----- Task material -----

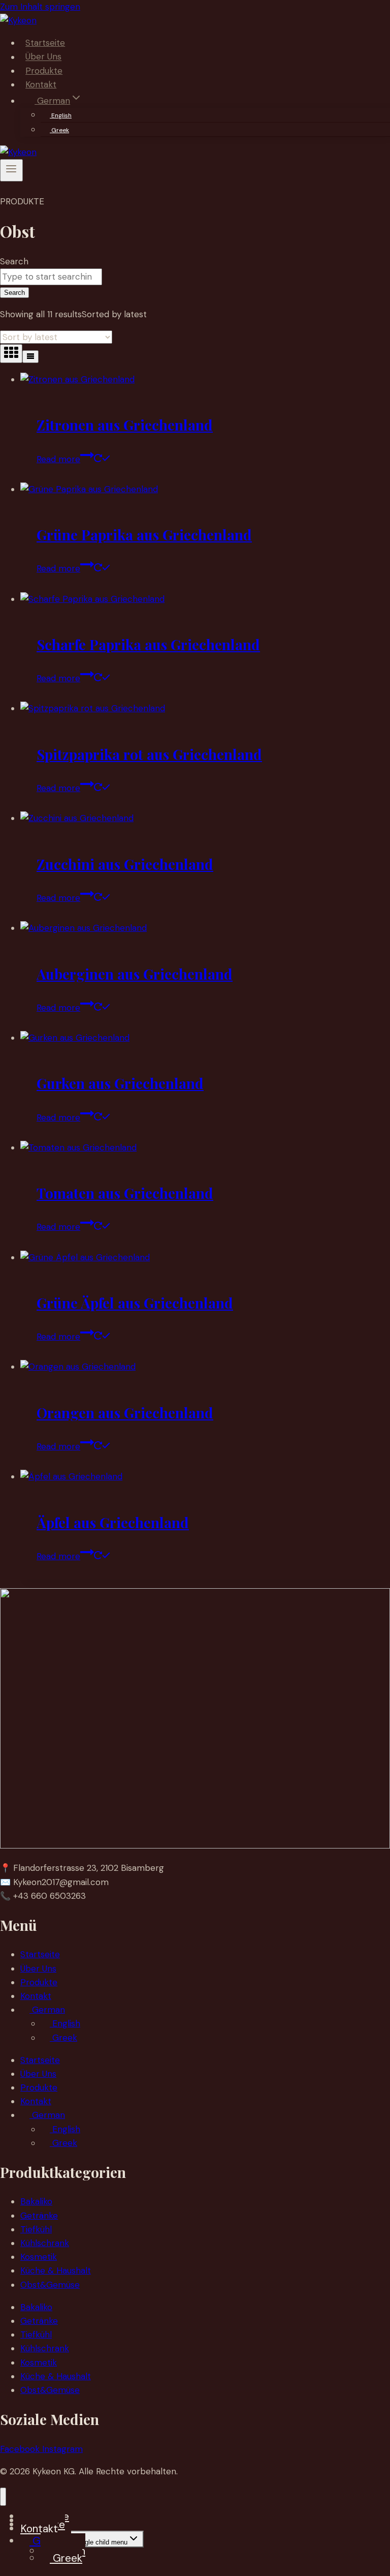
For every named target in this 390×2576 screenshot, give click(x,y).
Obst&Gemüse (50, 2284)
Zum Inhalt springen (40, 6)
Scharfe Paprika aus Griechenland (148, 644)
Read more (58, 459)
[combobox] (51, 276)
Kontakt (40, 84)
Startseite (45, 42)
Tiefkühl (36, 2229)
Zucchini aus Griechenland (125, 864)
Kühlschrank (44, 2243)
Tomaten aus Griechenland (125, 1193)
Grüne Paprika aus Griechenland (144, 534)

-----

* **Task details**: Write out the entries above verbatim, without pictures.

* **Exercise answer**:
For every named target in this 390×2576 screenshot, give click(x,y).
Obst&Gemüse (50, 2284)
Zum Inhalt springen (40, 6)
Scharfe Paprika aus Griechenland (148, 644)
Read more (58, 459)
[combobox] (51, 276)
Kontakt (40, 84)
Startseite (45, 42)
Tiefkühl (36, 2229)
Zucchini aus Griechenland (125, 864)
Kühlschrank (44, 2243)
Tomaten aus Griechenland (125, 1193)
Grüne Paprika aus Griechenland (144, 534)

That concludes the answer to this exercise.